La decisione della corte è stata motivata dal possibile conflitto d’interessi esistente tra l’amministratore delegato di Napster,
Konrad Hilbers, che è appunto un ex manager di Bertelsmann, la nota società tedesca che aveva tentato di acquisire i resti di Napster. Lo stesso Hilbers molto laconicamente ha affermato che la decisione della corte costringerà di fatto Napster a convertire i propri sforzi di riorganizzazione nella liquidazione. “Il risultato dell’opposizione delle case discografiche e dei cantautori sarà che i creditori di Napster non potranno essere pagati”. Napster dunque verrà ammessa alla procedura prevista dal Capitolo 7, in base alla quale l’impresa senza più entrate economiche e nessuna altra azienda intenzionata a rilevarla, verrà gestita da un curatore fallimentare designato dalla corte per liquidare gli asset della compagnia e soddisfare i suoi creditori. L’ammissione al Capitolo 11, chiesta tre mesi fa, (procedura di riorganizzazione), era rimasta l’unica possibilità di sopravvivenza per Napster.
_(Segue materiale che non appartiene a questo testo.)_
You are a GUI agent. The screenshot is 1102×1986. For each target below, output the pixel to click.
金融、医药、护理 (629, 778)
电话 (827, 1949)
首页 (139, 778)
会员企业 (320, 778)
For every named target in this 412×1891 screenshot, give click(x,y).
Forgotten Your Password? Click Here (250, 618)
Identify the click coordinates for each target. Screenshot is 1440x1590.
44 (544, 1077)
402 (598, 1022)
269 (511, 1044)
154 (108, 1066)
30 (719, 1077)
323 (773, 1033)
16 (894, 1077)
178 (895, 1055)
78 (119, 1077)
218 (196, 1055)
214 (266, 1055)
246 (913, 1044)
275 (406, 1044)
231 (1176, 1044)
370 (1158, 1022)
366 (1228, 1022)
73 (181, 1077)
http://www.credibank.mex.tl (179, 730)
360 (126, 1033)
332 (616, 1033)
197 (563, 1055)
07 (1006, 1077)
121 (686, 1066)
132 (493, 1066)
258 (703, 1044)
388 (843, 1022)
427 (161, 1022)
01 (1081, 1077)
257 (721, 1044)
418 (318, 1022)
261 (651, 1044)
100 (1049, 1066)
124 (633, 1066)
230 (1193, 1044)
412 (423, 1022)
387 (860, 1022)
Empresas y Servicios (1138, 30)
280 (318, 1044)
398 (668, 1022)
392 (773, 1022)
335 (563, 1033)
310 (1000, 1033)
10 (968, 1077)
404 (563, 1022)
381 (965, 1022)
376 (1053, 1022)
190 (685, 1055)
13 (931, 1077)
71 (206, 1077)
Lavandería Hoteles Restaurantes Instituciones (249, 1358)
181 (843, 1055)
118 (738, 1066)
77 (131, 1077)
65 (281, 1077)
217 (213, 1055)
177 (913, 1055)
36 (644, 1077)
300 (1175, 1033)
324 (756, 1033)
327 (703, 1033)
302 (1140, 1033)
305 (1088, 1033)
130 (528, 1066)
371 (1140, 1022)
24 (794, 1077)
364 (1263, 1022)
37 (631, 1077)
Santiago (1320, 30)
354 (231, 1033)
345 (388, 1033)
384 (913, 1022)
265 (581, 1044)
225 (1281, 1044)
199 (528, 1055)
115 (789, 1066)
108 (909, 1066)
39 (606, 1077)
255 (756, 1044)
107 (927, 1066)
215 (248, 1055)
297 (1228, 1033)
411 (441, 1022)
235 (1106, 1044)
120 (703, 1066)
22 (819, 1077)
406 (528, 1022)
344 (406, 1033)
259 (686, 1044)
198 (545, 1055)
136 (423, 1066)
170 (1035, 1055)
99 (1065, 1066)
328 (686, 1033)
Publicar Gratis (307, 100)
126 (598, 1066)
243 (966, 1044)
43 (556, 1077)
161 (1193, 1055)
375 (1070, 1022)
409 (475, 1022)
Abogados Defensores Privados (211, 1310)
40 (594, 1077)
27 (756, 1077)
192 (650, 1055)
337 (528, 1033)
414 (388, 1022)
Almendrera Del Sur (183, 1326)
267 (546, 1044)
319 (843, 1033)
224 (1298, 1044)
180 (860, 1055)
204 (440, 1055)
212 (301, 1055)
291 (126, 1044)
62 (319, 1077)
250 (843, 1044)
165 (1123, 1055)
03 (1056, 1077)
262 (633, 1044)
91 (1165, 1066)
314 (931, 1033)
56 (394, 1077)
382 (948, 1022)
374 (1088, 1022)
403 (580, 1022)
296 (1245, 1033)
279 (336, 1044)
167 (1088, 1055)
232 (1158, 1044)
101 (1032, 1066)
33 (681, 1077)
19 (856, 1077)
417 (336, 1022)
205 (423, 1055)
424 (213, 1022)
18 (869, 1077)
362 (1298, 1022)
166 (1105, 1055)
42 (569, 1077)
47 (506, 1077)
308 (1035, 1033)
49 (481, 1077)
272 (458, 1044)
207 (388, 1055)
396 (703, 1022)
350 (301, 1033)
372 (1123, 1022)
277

Molti impiegati di Napster avevano sperato che l’accordo andasse in porto e che la società di Redwood-City sarebbe sopravvissuta. “Sono piuttosto
sorpresa” ha affermato Keith Melmon una delle programmatrici. “E’ una vera vergogna, avevo speso tante energie per realizzare la nuova interfaccia utente, avrebbe sicuramente colpito tutti. Invece ora non la vedrà nessuno.” Keith aveva con sé i pochi oggetti personali portati mestamente via dal proprio ufficio, alla presenza di una guardia giurata che aveva il compito di vigilare che gli impiegati licenziati non si portassero via i beni della società ovviamente posti sotto sequestro. In un comunicato di martedì il portavoce di Bertelsmann Gerd Koslowski ha affermato: “accettiamo la decisione della corte che la vendita degli assets di Napster a Bertelsmann non avrà luogo e che quindi tutto il processo di acquisto non andrà avanti”.
Phil Leigh, uno stimato analista di Raymond James & Associates che ha seguito la saga di Napster nelle aule di Tribunale, ritiene che gli assets in rovina della compagnia potrebbero ancora avere un valore se le case discografiche si “addolcissero” e consentissero l’accesso ai loro cataloghi musicali. Senza tale accesso, Napster è morto e il suo valore sarebbe sempre in discussione. “Sarebbe come avere un motore jet senza le ali. L’aereo non potrebbe volare”, ha affermato Leigh.
Bertelsmann aveva cercato di acquistare i resti del defunto Network di Napster proponendo altri 8 milioni di dollari dopo aver bruciato nell’impresa di salvare la compagnia già 85 milioni. Ora anche Bertelsmann diventerà niente altro che un creditore, considerando il fatto che difficilmente qualcun altro si presenterà per raccogliere le spoglie del mitico Napster. Indubbiamente A&M Records, Geffen Records, Interscope Records e le altre case discografiche che si sono opposte all’acquisizione da parte di Bertelsmann, hanno ottenuto ciò che volevano e cioè una condanna esemplare, un monito verso chiunque avesse in mente di riprendere l’attività intrapresa dagli ideatori di Napster nel 1999. Quindi sono avvertiti Morpheus, KaZaA e Gnutella, che offrono un servizio di file-sharing abbastanza simile a quello di Napster, e che ancora godono di buona salute consentendo lo scambio di tantissimi files multimediali.